Fragmento para leer >>
^^^^^^^^^^^^^^^^

Quizá por todo eso, la guerra contra el narcotráfico le suena falsa. “Nada más le están tapando el ojo al macho, porque el gobierno ya sabe dónde están los criminales. Más que guerra contra el narco, me suena a guerra contra los más jodidos. Antes llegaban a quitarte el dinero, y ahora pueden quitarte hasta la vida”.
“Más que al narco, me suena a guerra contra los más jodidos”
Fernando Camacho Servín
Periódico La Jornada
Domingo 17 de abril de 2011, p. 5
Domingo 17 de abril de 2011, p. 5
Sentada en las escalinatas de la Subprocuraduría de Investigación Especializada en Delincuencia Organizada (SIEDO), Teresa Mendoza se abraza las piernas, y pone la mirada y la mente en un lugar muy lejos de ahí.
A veces, ser La reina del sur no sirve de nada cuando hay que lidiar con la incertidumbre de un hermano desaparecido, con el miedo de ser el próximo en sufrir algún daño, o con la indiferencia de las autoridades que, en el papel, están ahí para ayudar. Porque la indiferencia también es un delito; y duele bien cabrón.El nombre, por supuesto, es ficticio. La joven de no más de 22 años que se lo adjudica sonríe al decirlo, en uno de los escasos momentos en los que sus ojos no se ven tan ausentes.

^^^^^^^^^^^^^^^^

Resume el fragmento en dos oraciones. El material es independiente y no guarda relación con el fragmento.

Entradas guardadas >>

^^^^^^^^^^^^^^^^

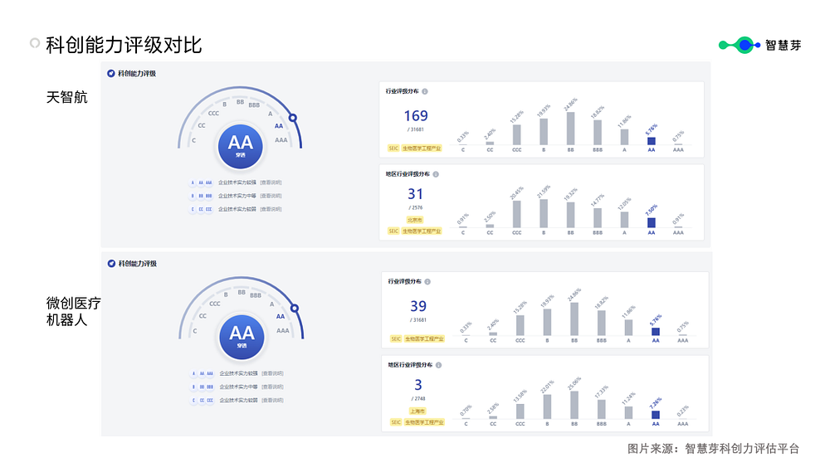Click the BB bar in 上海市 regional chart
Image resolution: width=830 pixels, height=467 pixels.
point(574,405)
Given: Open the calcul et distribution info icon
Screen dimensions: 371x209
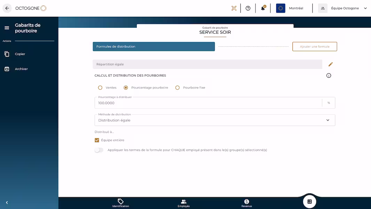Looking at the screenshot, I should point(329,75).
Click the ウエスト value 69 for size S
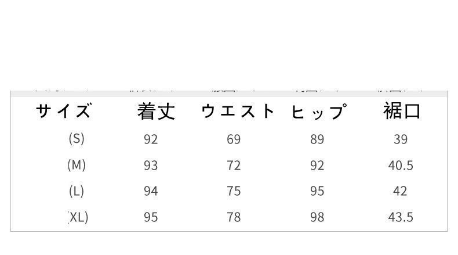 [234, 139]
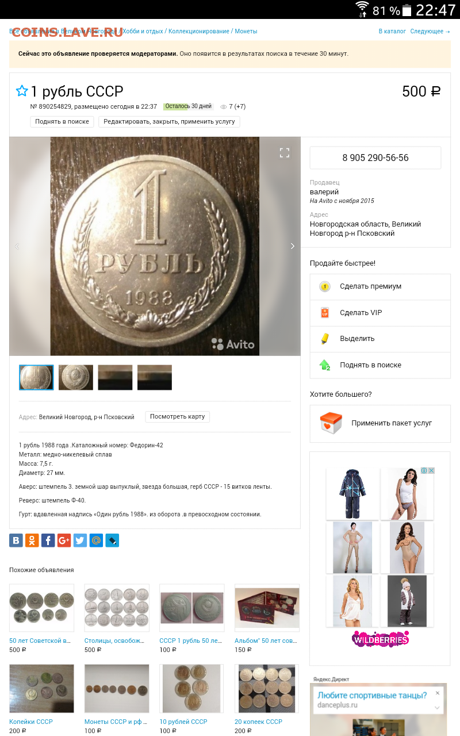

^^^^^^^^^^^^^^^^

Tarea resuelta >>
Una joven de no más de 22 años, que se presenta con el nombre ficticio de Teresa Mendoza, está sentada en las escalinatas de la SIEDO con la mirada perdida. El fragmento señala que ser «La reina del sur» no sirve de nada ante la incertidumbre de un hermano desaparecido, el miedo y la indiferencia de las autoridades, y recoge la idea de que la guerra contra el narco suena más bien a guerra contra los más jodidos.